## [Required work]
The entries follow. Copy every line in which "click" appears.

[Saved entries]

%%

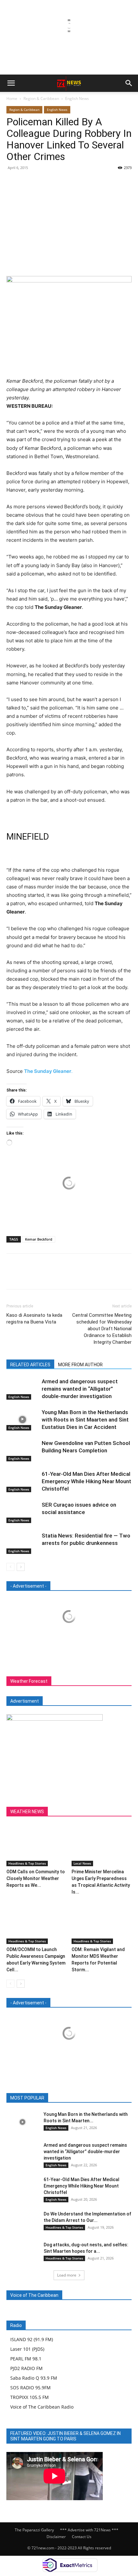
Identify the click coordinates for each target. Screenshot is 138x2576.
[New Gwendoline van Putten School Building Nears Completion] (22, 1451)
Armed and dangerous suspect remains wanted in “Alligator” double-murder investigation (80, 1388)
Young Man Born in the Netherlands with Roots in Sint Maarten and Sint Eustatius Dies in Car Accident (85, 1419)
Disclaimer (56, 2536)
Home (11, 98)
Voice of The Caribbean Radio (41, 2407)
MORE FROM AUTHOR (80, 1364)
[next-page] (21, 1567)
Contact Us (81, 2536)
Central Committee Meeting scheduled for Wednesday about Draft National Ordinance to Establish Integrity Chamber (102, 1328)
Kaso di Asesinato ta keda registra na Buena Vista (34, 1318)
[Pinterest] (42, 182)
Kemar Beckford (38, 1239)
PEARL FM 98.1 (25, 2359)
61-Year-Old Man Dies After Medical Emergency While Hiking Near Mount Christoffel (86, 1481)
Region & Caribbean (41, 98)
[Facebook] (12, 182)
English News (77, 98)
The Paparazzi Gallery (34, 2530)
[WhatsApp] (57, 182)
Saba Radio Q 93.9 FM (33, 2378)
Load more (66, 2275)
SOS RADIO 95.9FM (30, 2387)
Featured (55, 2098)
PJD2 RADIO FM (26, 2368)
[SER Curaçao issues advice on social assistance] (22, 1512)
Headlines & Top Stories (27, 1863)
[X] (27, 182)
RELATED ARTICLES (30, 1364)
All (35, 2098)
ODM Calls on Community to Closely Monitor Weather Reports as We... (35, 1878)
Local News (82, 1863)
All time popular (87, 2098)
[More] (72, 182)
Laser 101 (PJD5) (27, 2349)
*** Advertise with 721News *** (89, 2530)
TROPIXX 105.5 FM (29, 2397)
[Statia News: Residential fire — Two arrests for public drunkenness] (22, 1543)
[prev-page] (10, 1567)
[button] (11, 83)
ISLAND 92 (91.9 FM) (31, 2339)
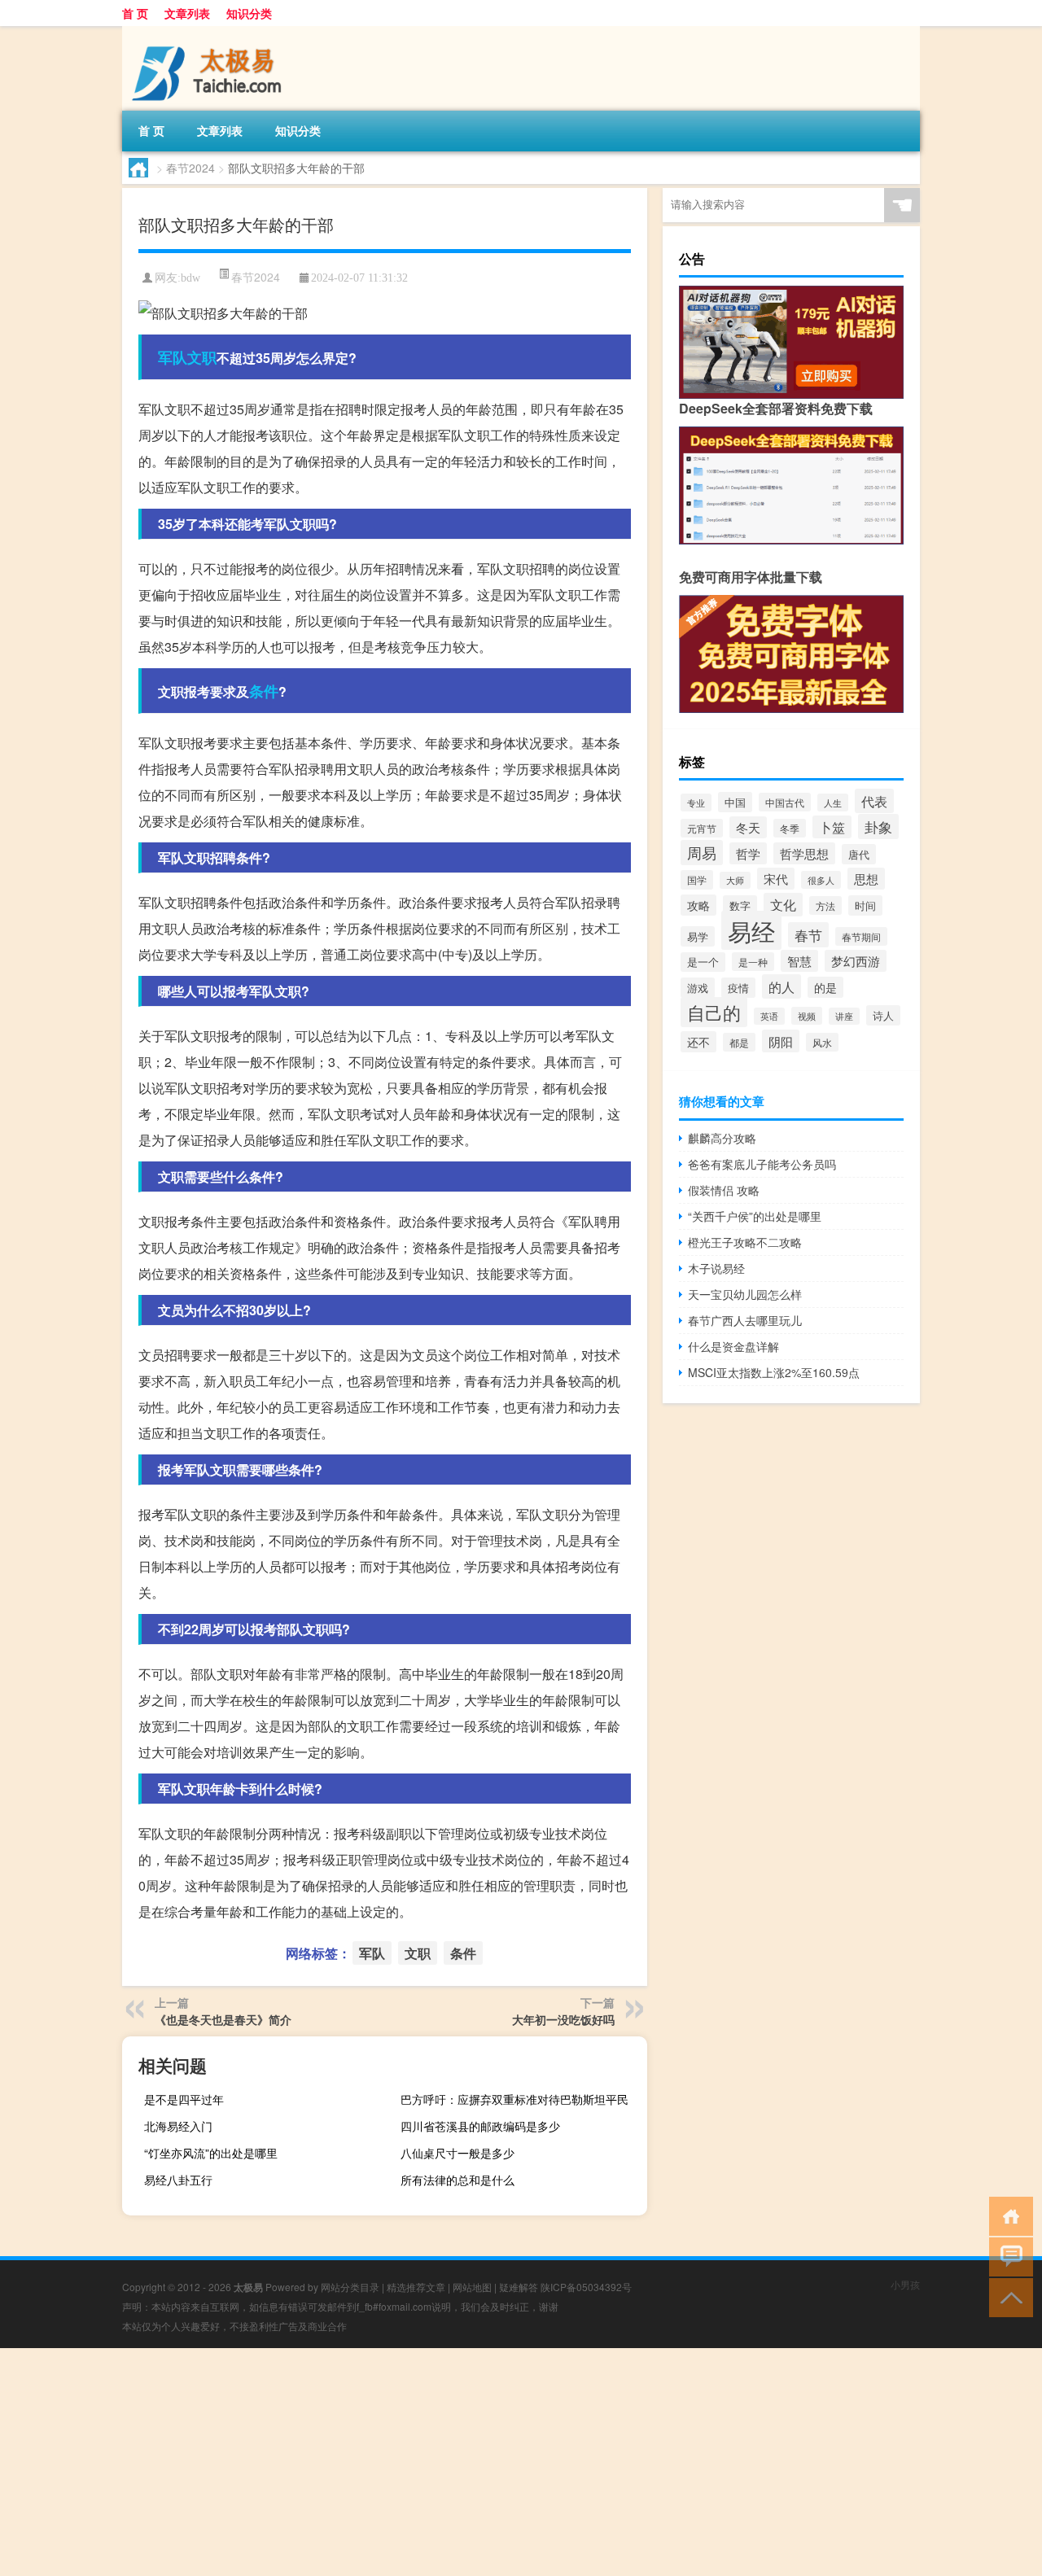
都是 (739, 1042)
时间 (865, 905)
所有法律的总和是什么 (457, 2179)
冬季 (789, 828)
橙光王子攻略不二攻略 (745, 1242)
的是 (825, 987)
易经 (751, 930)
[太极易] (207, 32)
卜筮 (832, 827)
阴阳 (780, 1041)
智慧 (799, 960)
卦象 (878, 826)
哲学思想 (804, 853)
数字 (740, 905)
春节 (808, 935)
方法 (825, 905)
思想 (866, 878)
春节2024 (190, 168)
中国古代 (784, 802)
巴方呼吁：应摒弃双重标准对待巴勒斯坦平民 (514, 2099)
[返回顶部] (1007, 2296)
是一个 (703, 962)
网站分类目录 (350, 2287)
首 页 (135, 13)
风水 (822, 1042)
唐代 (858, 854)
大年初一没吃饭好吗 (563, 2019)
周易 (701, 852)
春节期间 (861, 936)
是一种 (753, 962)
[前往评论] (1007, 2255)
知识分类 (249, 13)
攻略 (698, 905)
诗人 (883, 1015)
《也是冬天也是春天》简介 (223, 2019)
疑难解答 (518, 2287)
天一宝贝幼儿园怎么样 (745, 1294)
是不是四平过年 (184, 2099)
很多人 (821, 879)
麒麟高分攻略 (722, 1138)
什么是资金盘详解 (733, 1346)
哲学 (748, 853)
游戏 (697, 987)
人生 (833, 802)
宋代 (776, 878)
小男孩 (905, 2284)
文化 (783, 904)
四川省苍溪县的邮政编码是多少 (480, 2126)
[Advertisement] (488, 2462)
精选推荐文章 (416, 2287)
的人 (781, 986)
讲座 (844, 1016)
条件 (263, 691)
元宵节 (701, 828)
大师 (735, 880)
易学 (697, 936)
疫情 (738, 987)
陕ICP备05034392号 (586, 2287)
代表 (874, 801)
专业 (696, 802)
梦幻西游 (855, 960)
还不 (698, 1042)
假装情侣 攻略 (724, 1190)
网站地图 (472, 2287)
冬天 (748, 827)
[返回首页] (1007, 2215)
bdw (190, 278)
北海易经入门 (178, 2126)
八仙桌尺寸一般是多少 (457, 2153)
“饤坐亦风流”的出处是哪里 (211, 2153)
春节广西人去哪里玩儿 (745, 1320)
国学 (697, 880)
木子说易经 (716, 1268)
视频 (807, 1015)
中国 (735, 802)
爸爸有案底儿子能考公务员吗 (762, 1164)
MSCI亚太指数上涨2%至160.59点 (774, 1372)
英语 (769, 1016)
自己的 (714, 1012)
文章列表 (187, 13)
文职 (202, 357)
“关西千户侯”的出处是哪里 (754, 1216)
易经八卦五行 (178, 2179)
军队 (172, 357)
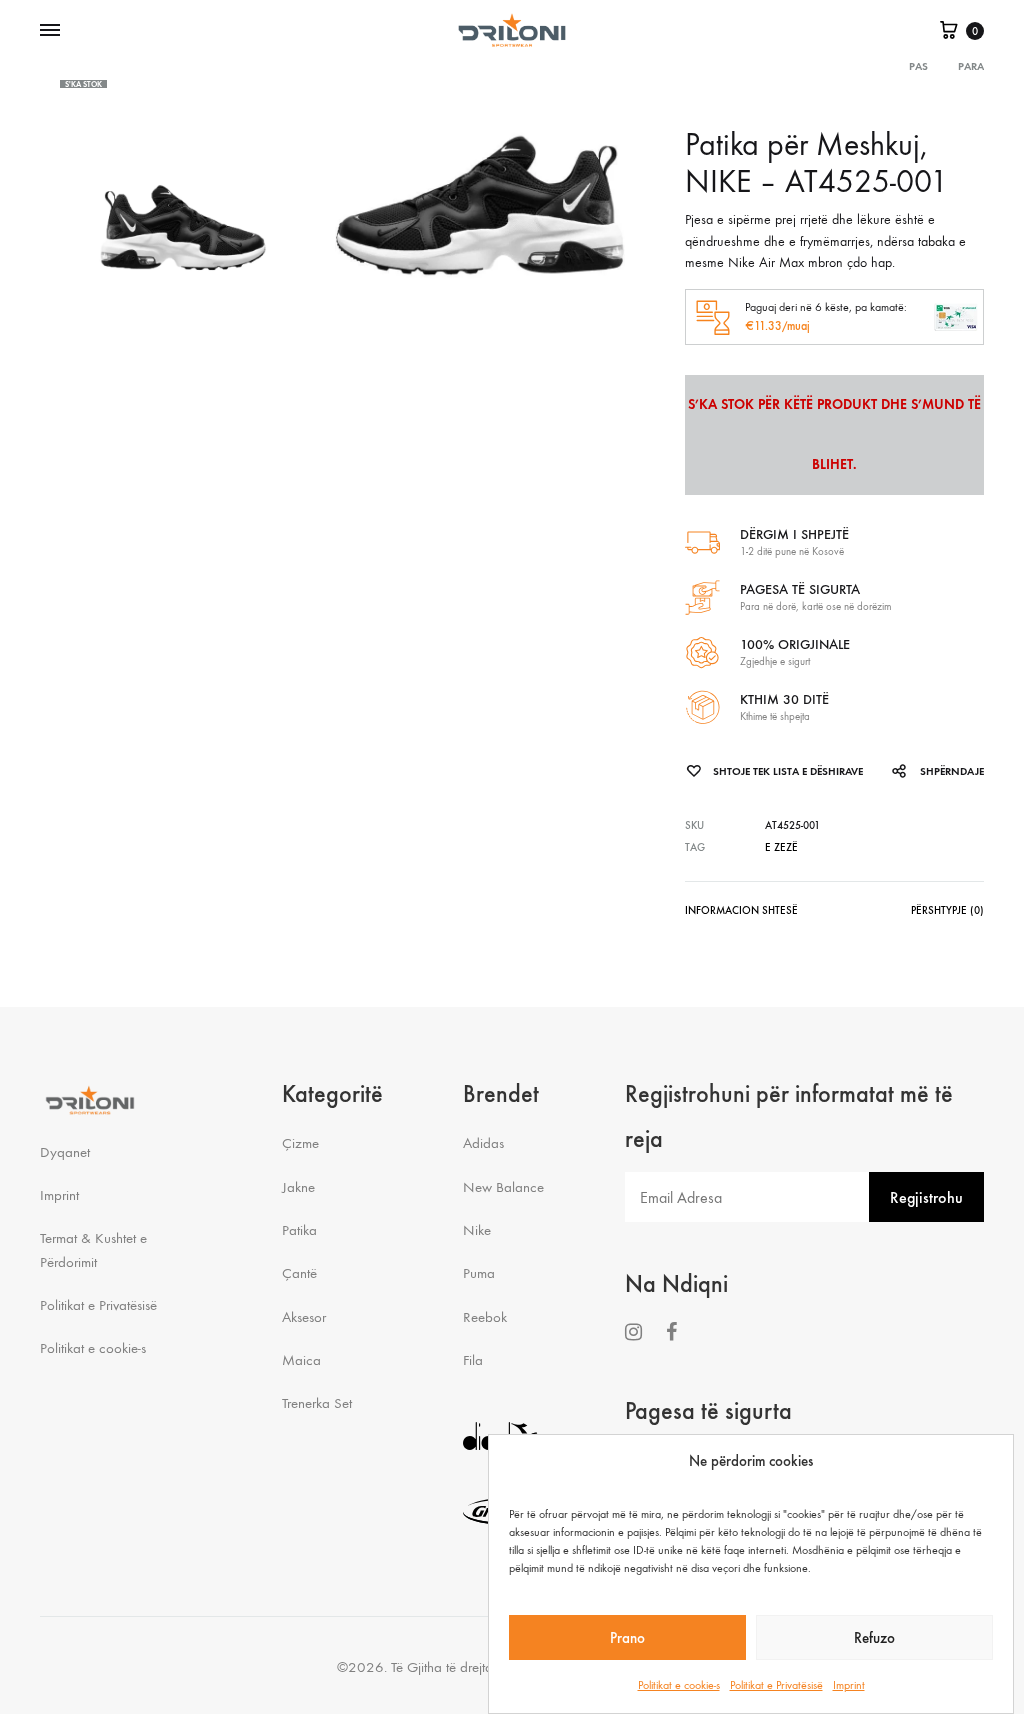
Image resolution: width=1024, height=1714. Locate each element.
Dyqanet (65, 1152)
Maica (301, 1360)
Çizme (300, 1143)
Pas (918, 66)
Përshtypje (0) (947, 910)
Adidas (483, 1143)
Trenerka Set (317, 1403)
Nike (477, 1230)
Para (971, 66)
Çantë (299, 1273)
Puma (479, 1273)
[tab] (741, 914)
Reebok (485, 1317)
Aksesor (304, 1317)
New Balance (503, 1187)
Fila (473, 1360)
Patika (299, 1230)
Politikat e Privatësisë (776, 1685)
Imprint (849, 1685)
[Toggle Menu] (50, 31)
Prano (627, 1638)
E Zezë (781, 847)
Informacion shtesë (741, 910)
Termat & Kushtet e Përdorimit (93, 1249)
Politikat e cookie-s (679, 1685)
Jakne (298, 1187)
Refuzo (874, 1638)
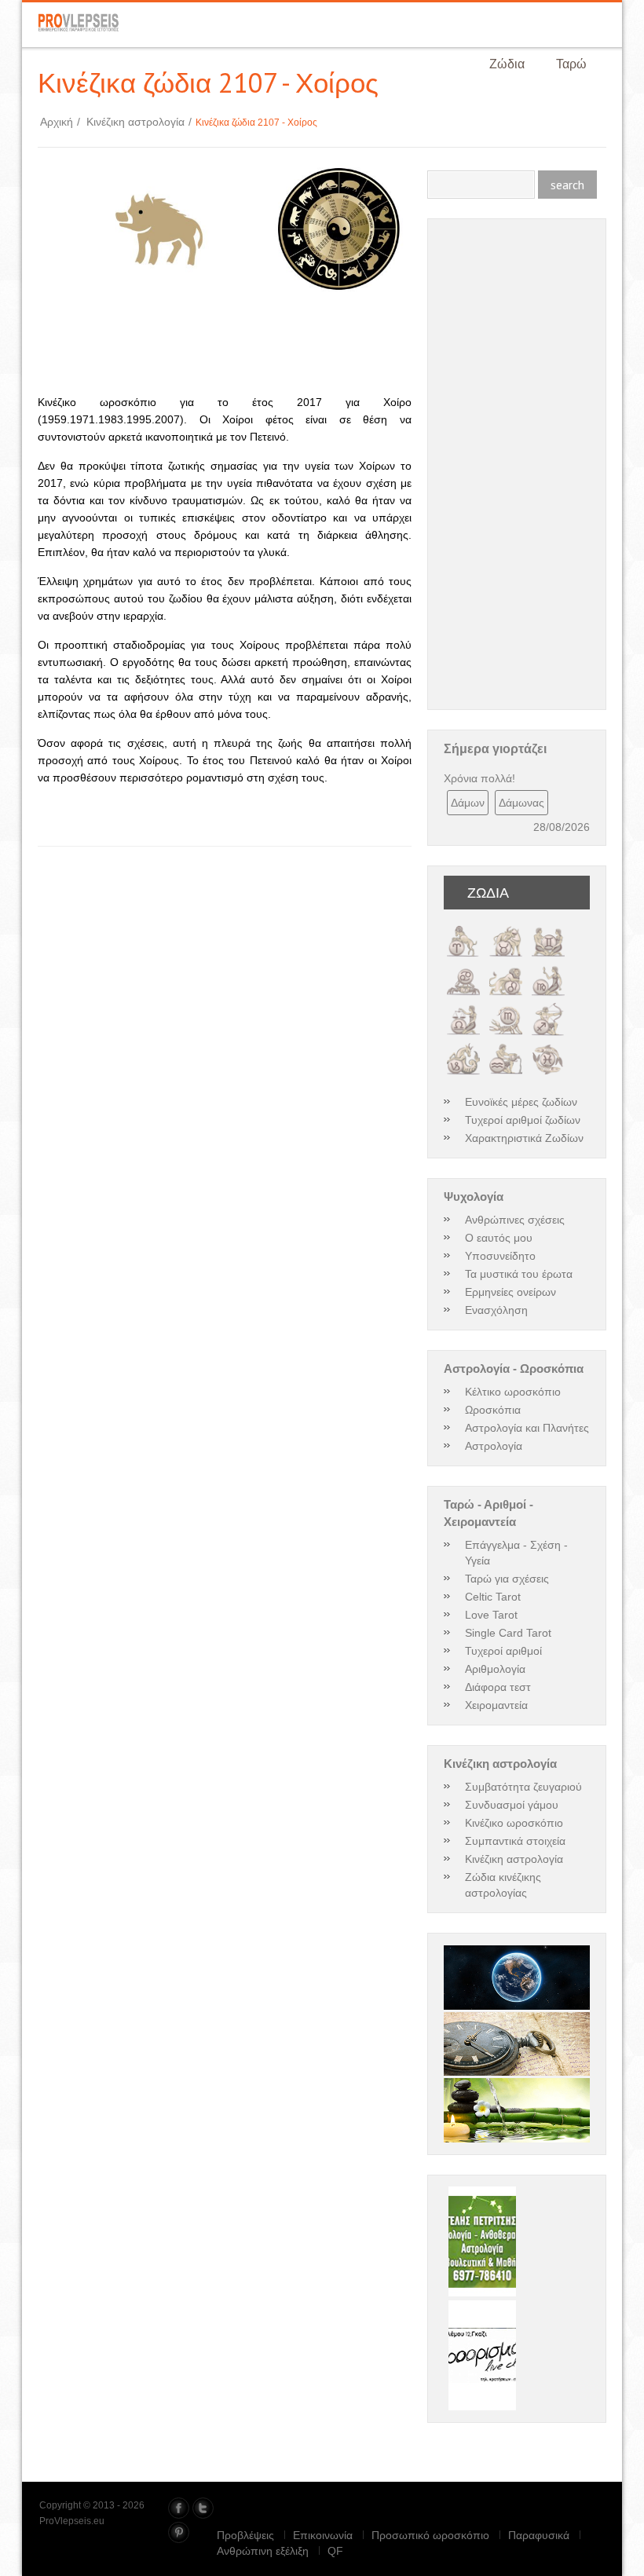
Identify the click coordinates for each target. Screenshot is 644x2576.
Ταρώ (571, 63)
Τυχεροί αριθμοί (503, 1651)
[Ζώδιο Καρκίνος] (463, 969)
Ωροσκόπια (493, 1409)
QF (335, 2551)
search (567, 184)
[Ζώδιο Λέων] (505, 969)
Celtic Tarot (493, 1596)
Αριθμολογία (495, 1669)
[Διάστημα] (517, 1977)
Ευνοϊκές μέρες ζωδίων (521, 1102)
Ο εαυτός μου (498, 1237)
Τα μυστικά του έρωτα (519, 1274)
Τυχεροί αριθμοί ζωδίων (522, 1120)
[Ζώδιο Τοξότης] (548, 1008)
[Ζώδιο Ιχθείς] (548, 1047)
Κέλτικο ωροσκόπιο (513, 1391)
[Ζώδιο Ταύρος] (505, 930)
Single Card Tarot (508, 1632)
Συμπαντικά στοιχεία (515, 1841)
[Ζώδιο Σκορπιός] (505, 1008)
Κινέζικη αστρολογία (139, 121)
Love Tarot (491, 1614)
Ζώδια (507, 63)
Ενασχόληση (496, 1310)
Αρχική (60, 121)
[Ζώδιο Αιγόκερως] (463, 1047)
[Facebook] (178, 2508)
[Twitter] (203, 2508)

%%

## [Written response]
Identify the click coordinates for each target. Screenshot is 138x2576.
Identify the click coordinates for each target. Screenshot is 644x2576.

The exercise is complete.